With so much going on in the office last week, here’s a look at some of the top stories you may have missed, including claims that Uber may have illegally accessed its competitors’ networks, the government’s “Hack the Air Force” competition shelling out a whopping $10,650 grand prize, and Kaspersky Lab asking a court to overturn the Trump Administration’s ban of its software.
‘Hack the Air Force’ Pays Out Biggest Government Bug Bounty Prize Yet
A total of 55 vulnerabilities were discovered during the government’s Hack the Air Force hackathon recently, with a total of $26,883 paid in bounties to white-hat hackers. A pair of hackers earned the top price of $10,650 after discovering a critical bug. The prize is considered the largest single award in any government bug bounty program so far.
Kaspersky Lab Asks Court to Overturn the Trump Administration’s Ban
Russian cybersecurity software firm Kaspersky Lab asked a U.S. federal court to overturn the recent ban on its products in government networks. In September the Department of Homeland Security ordered civilian government agencies to remove the company’s software for its networks within 90 days. Kaspersky Lab has insisted that it has no ties to the Kremlin.
Legal Letter Claims Uber Illegally Hacked Competitors’ Networks
A letter submitted by the Department of Justice written on behalf of a former Uber employee, claims the transportation company illegally surveilled its competitors. The letter, submitted to a judge that’s presiding over the legal dispute between Uber and Waymo, reportedly claims that Uber conspired to steal the company’s self-driving technology trade secrets.

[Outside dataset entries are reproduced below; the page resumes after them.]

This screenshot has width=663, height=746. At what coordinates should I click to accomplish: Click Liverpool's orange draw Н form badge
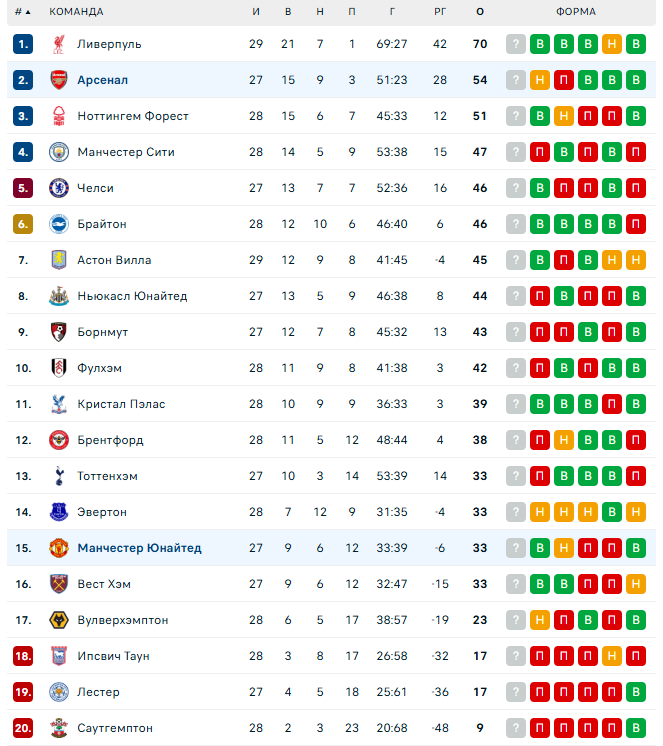(612, 44)
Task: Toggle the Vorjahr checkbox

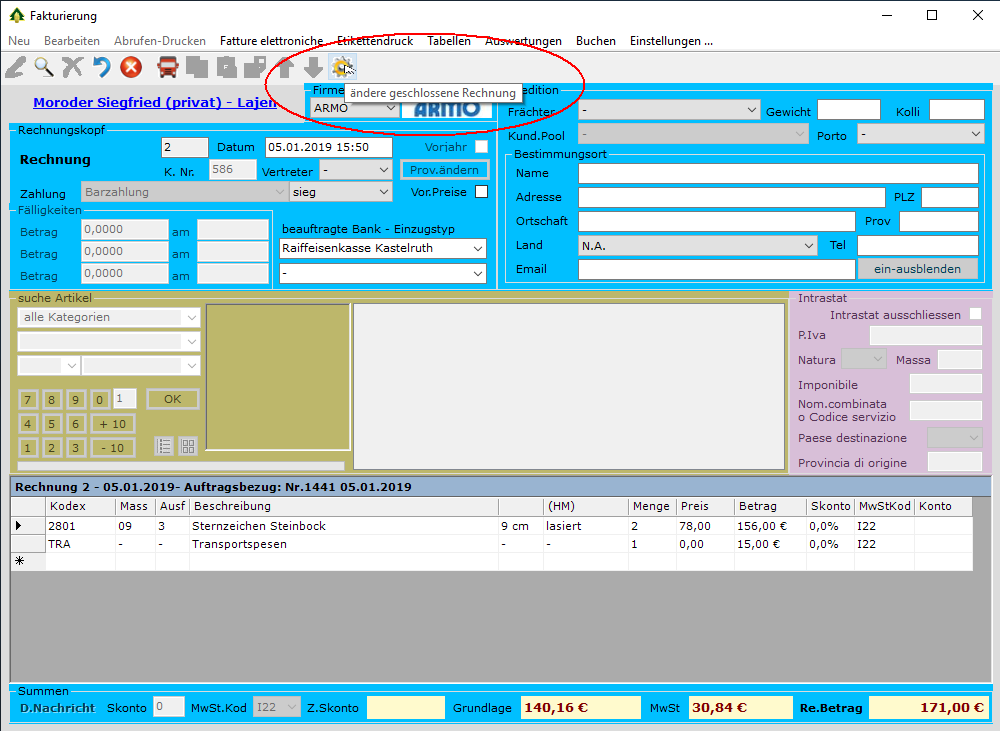Action: coord(481,147)
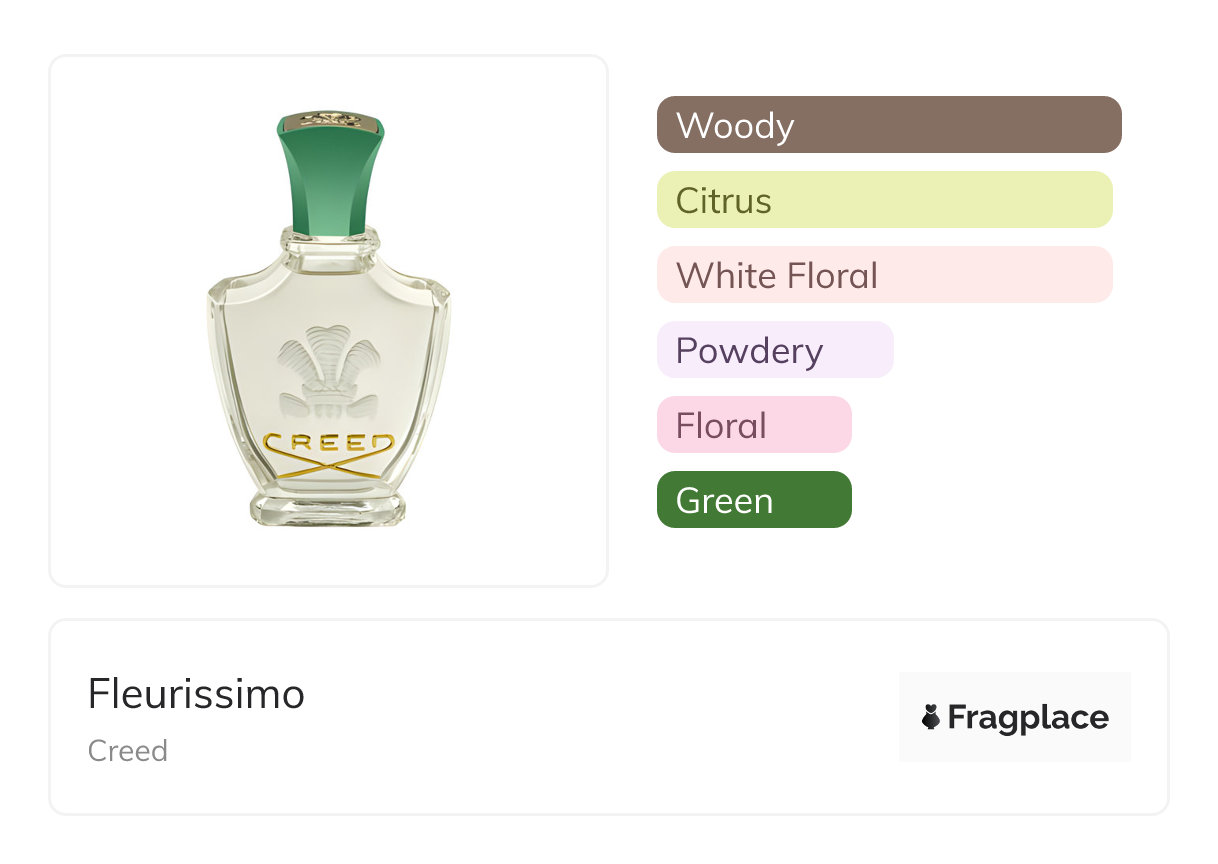1218x864 pixels.
Task: Open the Fleurissimo fragrance title
Action: tap(196, 694)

Risk Management Struggles Lead to Wasted Resources for Organizations, Study Says
A new study that polls 114 professionals that fall into the CISO, risk officer, cybersecurity specialist and C-level executive category sheds light on the struggles that organizations are facing when it comes to quantifying and managing risk. Conducted by the FAIR Institute, a nonprofit focused on risk management; the study indicates that many organizations in the health, finance, and insurance industries have low-risk management maturity.
U.S. Publicly Acknowledges that North Korea Was Behind WannaCry Attacks
The Trump Administration has declared that North Korea carried out the largest cyber attack of the year, and one of the largest to date. An op-ed published in The Wall Street Journal by Homeland Security Adviser Thomas P. Bossert publicly acknowledges that North Korea was behind the WannaCry worm that impacted more than 230,000 computers in more than 150 countries.
Misconfigured Lexmark Printers Open to Attack
Hundreds of Lexmark printers were found to be misconfigured, leaving them open to the public internet, serving as an open door for attackers. Researchers at NewSky Security identified 1,123 Lexmark printers used by businesses, universities and even U.S. government offices. Should an attacker compromise the printers, they could add a backdoor to capture printing jobs or disrupt the printer’s operation.
Cryptocurrency Mining Loapi Malware Destroys Android Phones
After researchers with Kaspersky Lab began testing the recently discovered cryptocurrency mining malware on an Android phone, the device was inoperable within two days. Dubbed Loapi, the strain also has the ability to launch distributed denial-of-service (DDoS) attacks and also features additional malicious functions.
Data Analytics Firm Experiences Data Breach Impacting 123M Households
The personal information of about 123 million American households is at risk after a data analytics’ firm experienced a data breach. California-based Alteryx amassed the personal information and uploaded it to a publicly available AWS data repository that lacked basic security protections. The data was “left downloadable on the public internet,” according to one security expert.